GIVEN INFORMATION =
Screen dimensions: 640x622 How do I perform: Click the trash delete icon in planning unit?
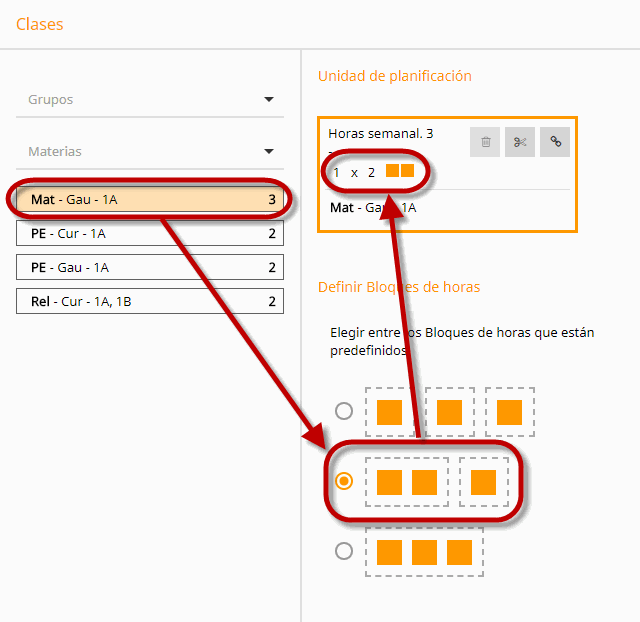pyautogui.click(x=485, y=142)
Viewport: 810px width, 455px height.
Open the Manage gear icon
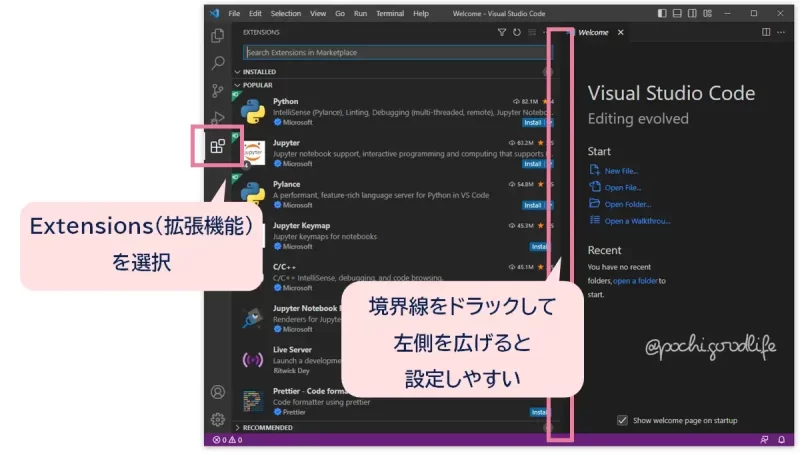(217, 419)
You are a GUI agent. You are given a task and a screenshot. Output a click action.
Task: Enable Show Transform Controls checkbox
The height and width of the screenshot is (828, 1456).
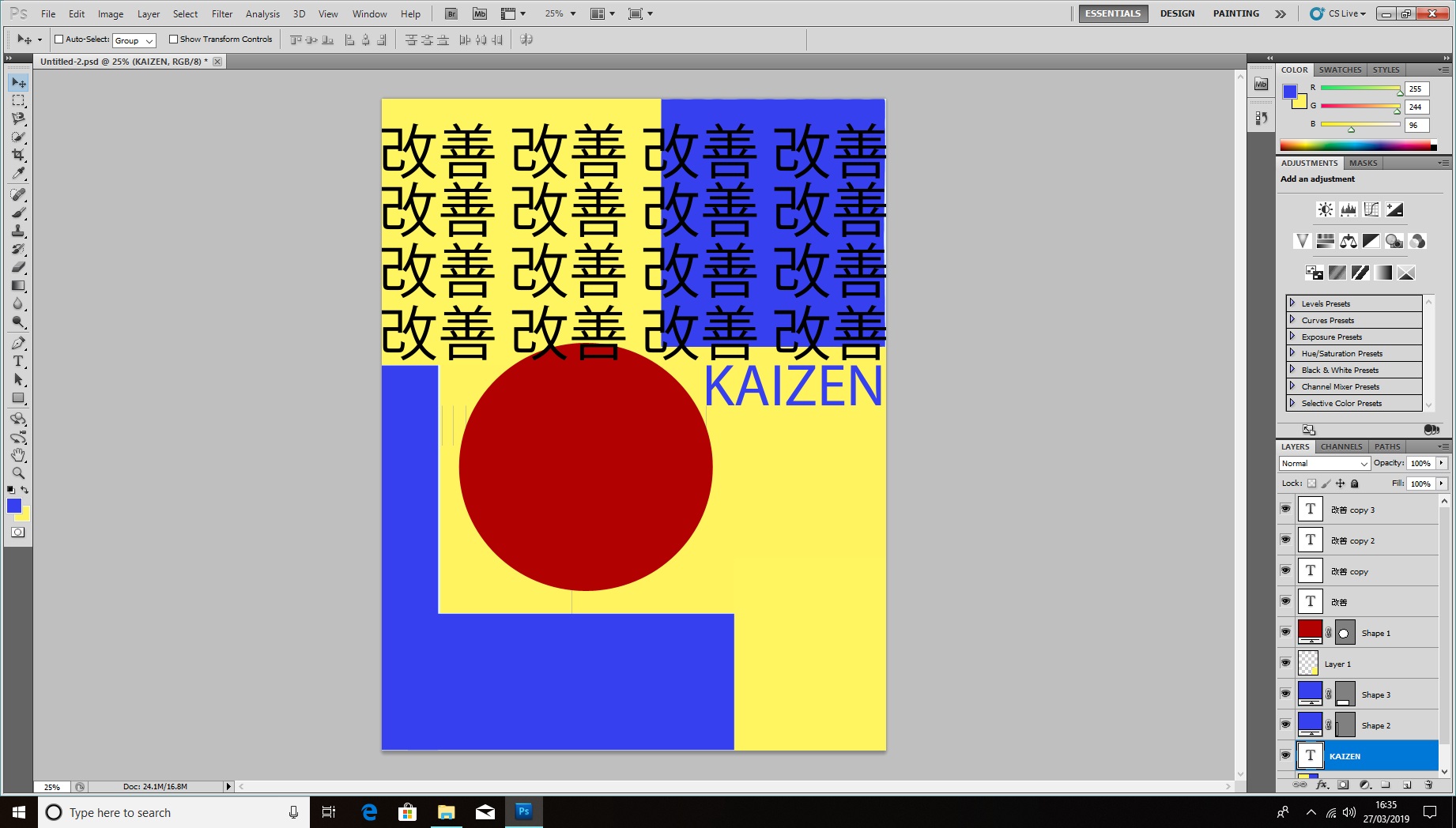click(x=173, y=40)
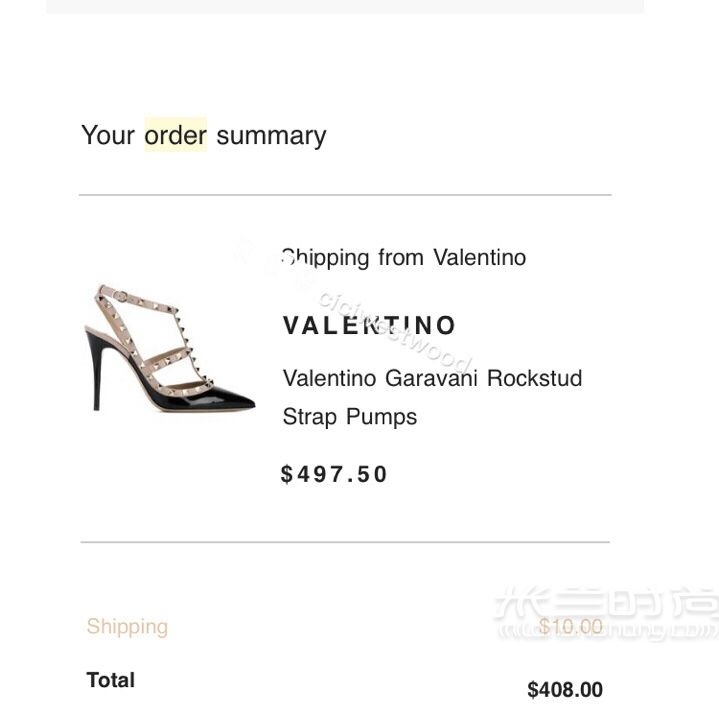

PROBLEM REQUIREMENTS = Print the listing exactly, minus its pictures.

RESPONSE TO THIS EXERCISE =
Screen dimensions: 640x622 How do I perform: Click the trash delete icon in planning unit?
pyautogui.click(x=485, y=142)
Viewport: 810px width, 455px height.
Open the Manage gear icon
(217, 419)
You are a GUI agent. You are given a task and a screenshot. Output a click action.
Task: Enable Show Transform Controls checkbox
The height and width of the screenshot is (828, 1456).
click(x=173, y=40)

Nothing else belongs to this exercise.